A large number of minimally invasive techniques have been developed for the surgical management of male lower urinary tract symptoms (LUTS) presumed to be secondary to benign prostatic obstruction (BPO) over the last 3 decades. Many have not stood the test of time often because they were overpromoted before there were sufficient data.

Objective

The scope of this paper is to consider whether new devices, for the treatment of male LUTS/BPO, have been implemented prematurely in the past. We also examine the relative certainty of evidence (CoE) that is currently available for newer developing technologies and make recommendations about the CoE that should be demanded in the future before widespread implementation.

Key messages

This evidence must provide adequate length of follow-up to allow proper information to be provided for patients before treatment choices are made and to be able to create recommendations in high-quality guidelines such as those of the European Association of Urology. It is not just within the domain of LUTS treatments that this is important, other urological devices, such as mesh devices, have been equally “guilty” and likewise devices in most other (surgical) specialities. We believe that there is a need for a set of requirements built around primary randomised controlled trials (RCTs) looking at both efficacy and safety, and secondary studies to confirm the reproducibility and generalisability of the first pivotal studies. Otherwise, there is a danger that a single pivotal study can be overexploited by device manufacturers. Studies that are needed include (1) proof of concept, (2) RCTs on efficacy and safety, as well as (3) cohort studies with a broad range of inclusion and exclusion criteria to confirm both reproducibility and generalisability of the benefits and harms. It is not the purpose of this paper to make judgements about individual treatments but simply to look at different treatments to provide verification for this debate.

Patient summary

Many new treatment devices have been developed over the last 20–30 yr, often with inadequate medium- to long-term results. Many have not stood the test of time, but were heavily promoted by manufacturers, the press, and some doctors when they were first released, meaning that many patients had unsatisfactory results. This paper proposes minimum standards for the investigation of new treatments before their widespread promotion to patients.

Introduction

It is a common perception that surgical rather than medical intervention becomes appropriate in patients with bothersome lower urinary tract symptoms (LUTS) due to benign prostatic obstruction (BPO), who are unwilling to try medical therapies, or in cases where medical therapies are ineffective or not well tolerated, and in cases of complicated LUTS. However, with the advent of more minimally invasive treatments, the threshold for surgical intervention has become much lower [1].

This paper is the opinion of the current European Association of Urology (EAU) male LUTS guideline development group and has been developed after a considerable review of the current literature on novel treatment devices.

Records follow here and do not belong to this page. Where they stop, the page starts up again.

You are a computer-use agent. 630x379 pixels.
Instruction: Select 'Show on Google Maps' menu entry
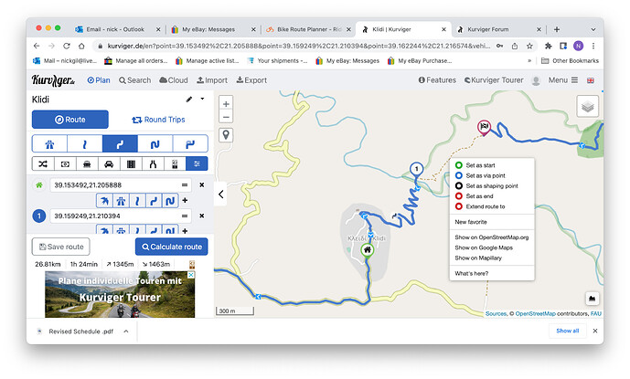point(483,247)
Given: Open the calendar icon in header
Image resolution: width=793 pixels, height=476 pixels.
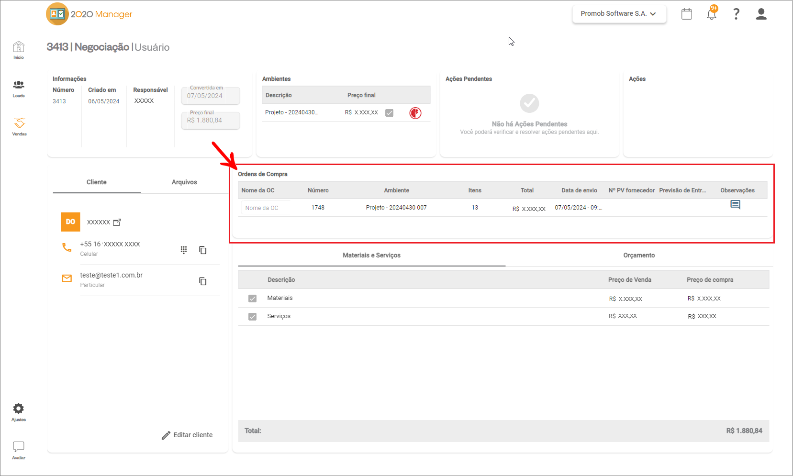Looking at the screenshot, I should 686,14.
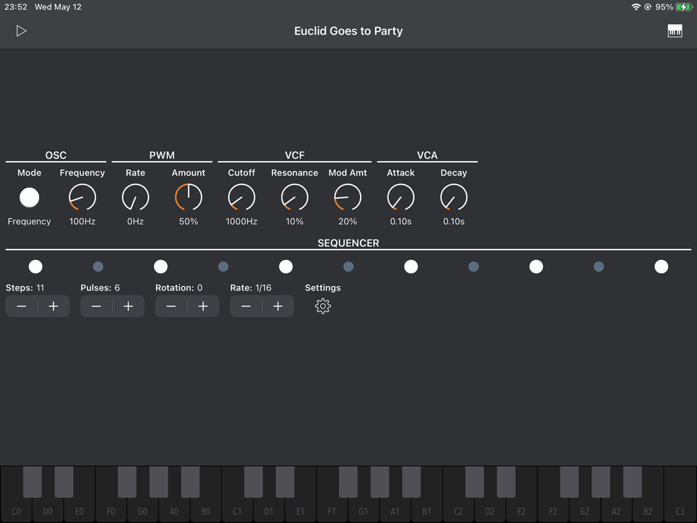Click the VCF Resonance knob
The height and width of the screenshot is (523, 697).
(294, 198)
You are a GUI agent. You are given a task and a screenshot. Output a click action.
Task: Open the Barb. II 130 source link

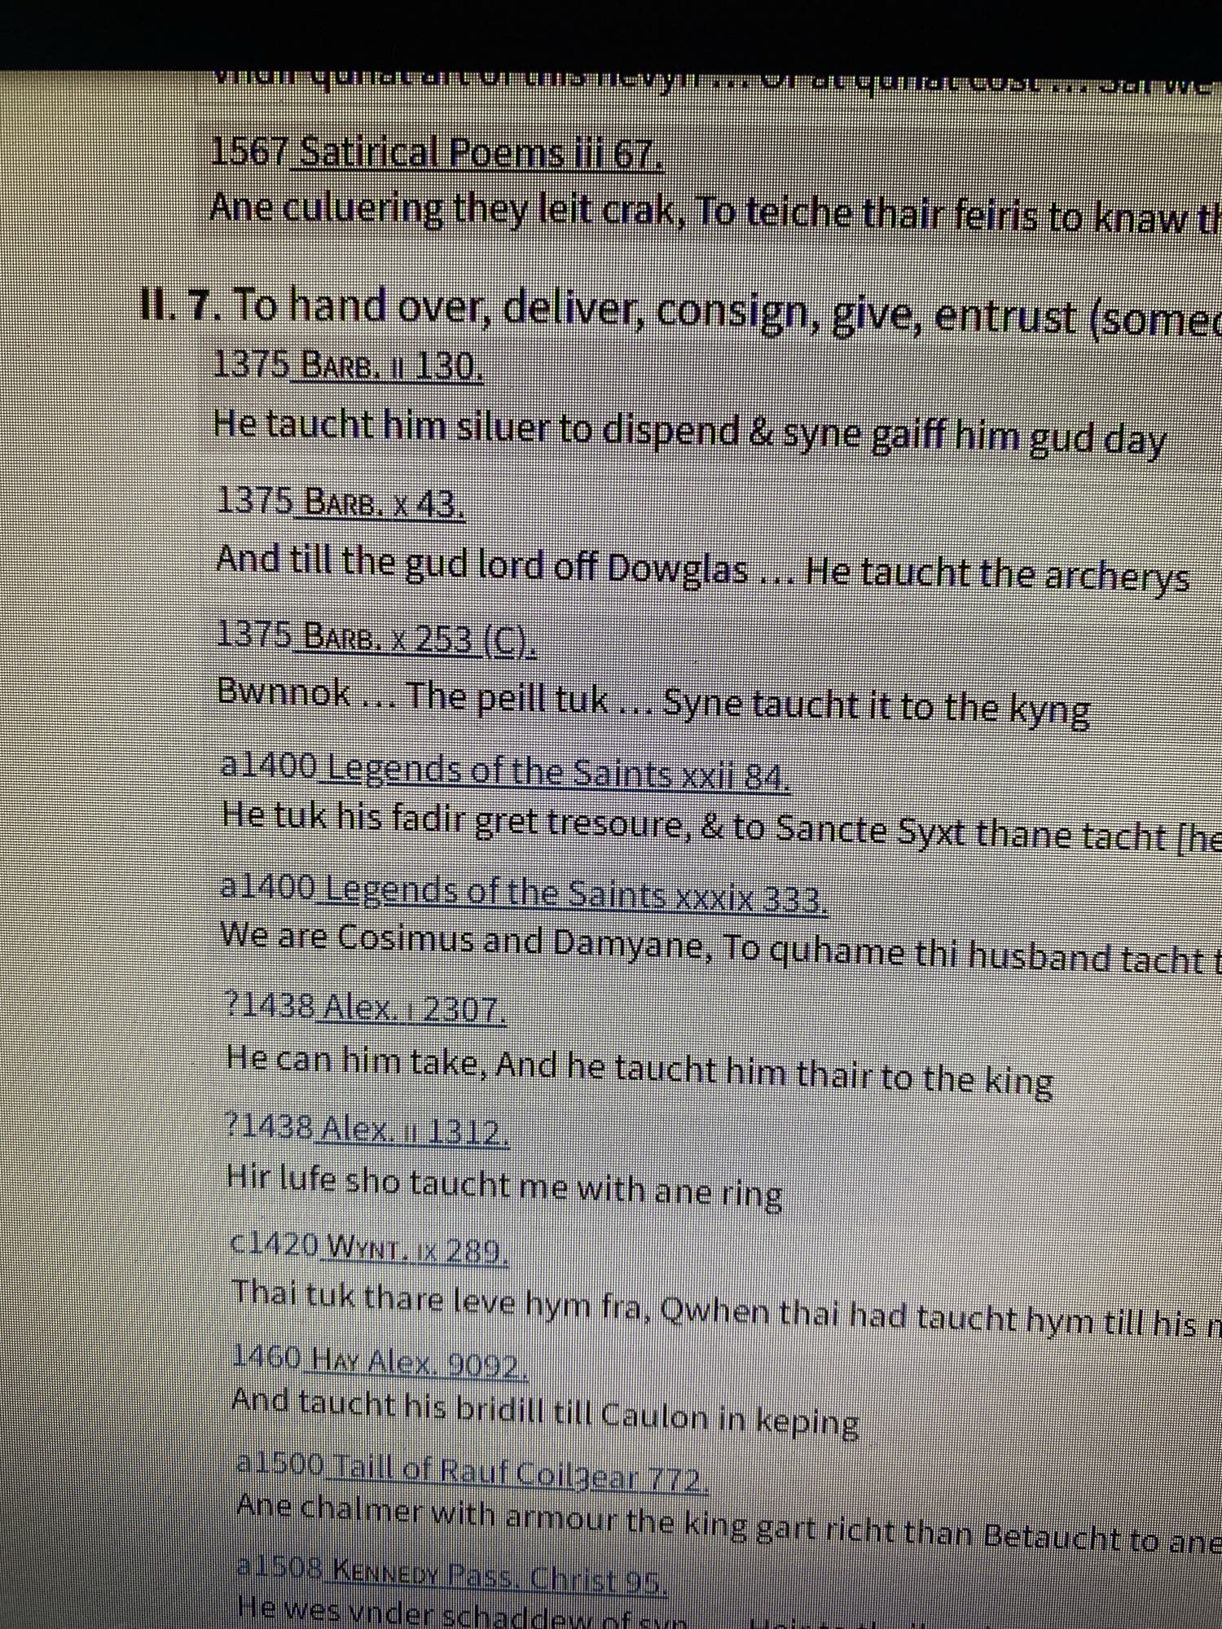[x=391, y=367]
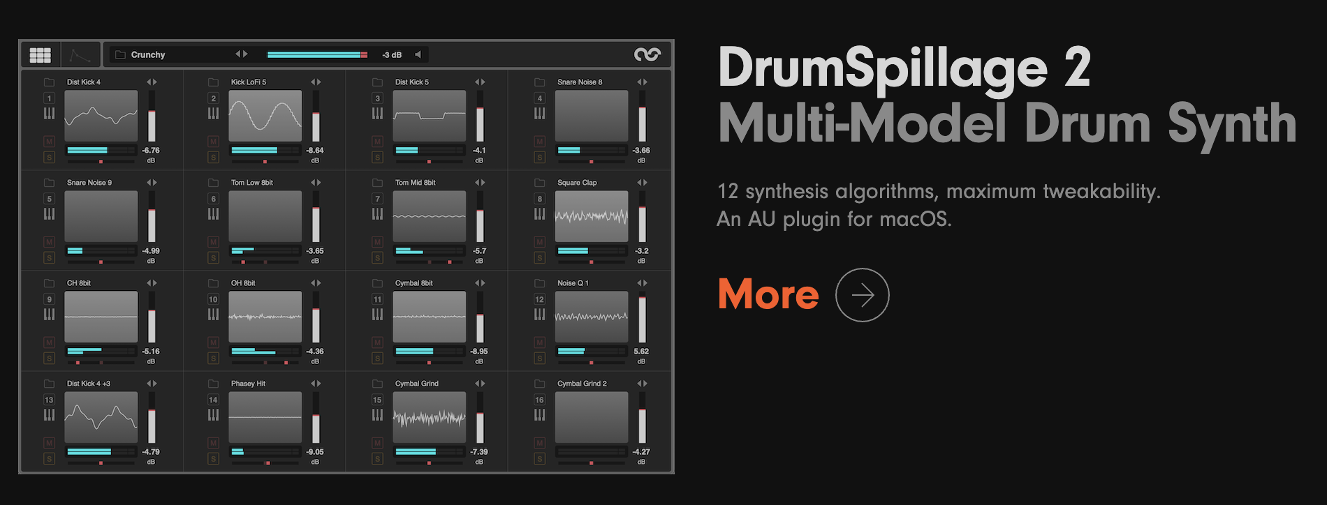Solo the Snare Noise 8 pad

[x=539, y=158]
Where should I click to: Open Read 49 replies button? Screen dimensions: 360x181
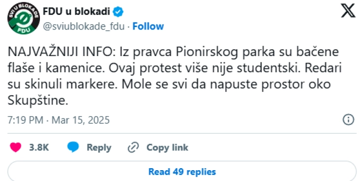click(182, 171)
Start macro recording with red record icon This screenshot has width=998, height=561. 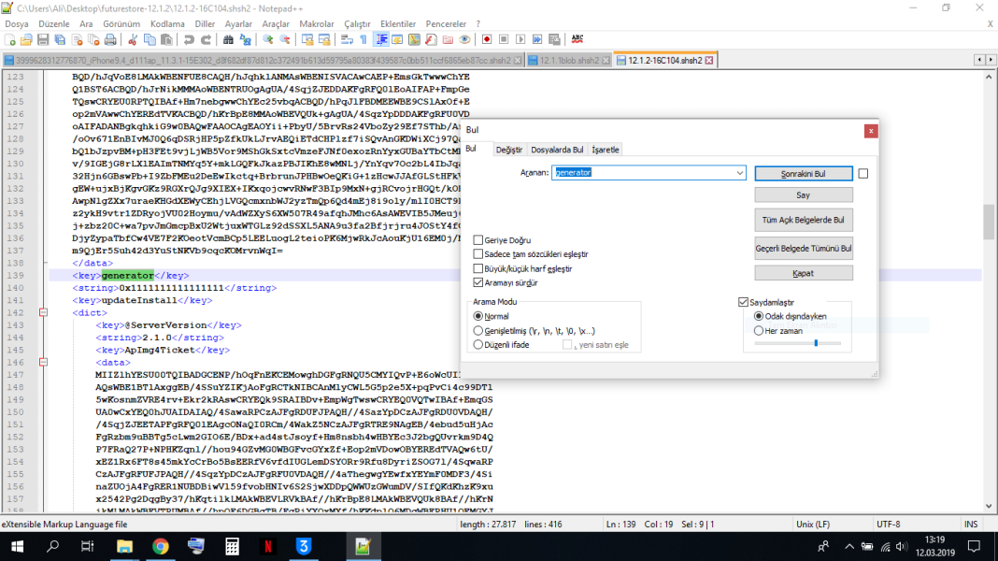pos(487,39)
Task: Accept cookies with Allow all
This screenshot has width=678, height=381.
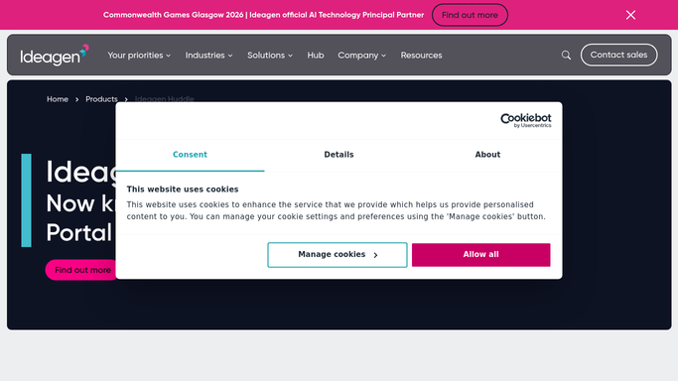Action: (x=480, y=255)
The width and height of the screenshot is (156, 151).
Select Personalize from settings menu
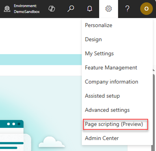click(x=98, y=25)
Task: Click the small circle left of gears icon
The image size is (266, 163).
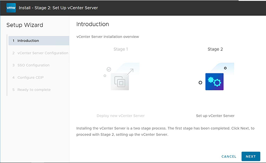Action: [x=200, y=83]
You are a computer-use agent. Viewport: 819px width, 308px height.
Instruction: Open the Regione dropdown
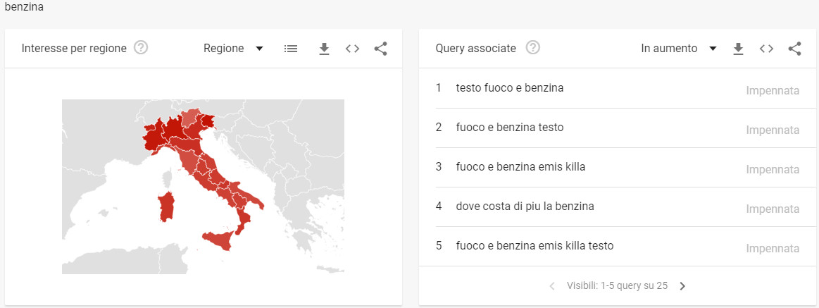click(x=233, y=49)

A large number of minimally invasive techniques (MITs) have been developed for the management of male LUTS/BPO, in the last 3 decades or so. From the middle of the 1980s onwards, attempts to use balloon dilation of the prostate, prostatic stents, prostate hyperthermia and cryotherapy, neodymium:YAG-based therapies of the prostate-like interstitial laser coagulation or visual laser ablation of the prostate, transurethral needle ablation (TUNA), transurethral microwave therapy, and high-intensity focused ultrasound have all had strong advocates, but over time many devices have not stood the test of time and have fallen out of favour. These may have disappeared for a variety of reasons, such as lack of long-term efficacy, adverse events, poor cost effectiveness, or development of newer versions (the “industrial/commercial circle”), which again dilute the data available on the latest or current version of the device.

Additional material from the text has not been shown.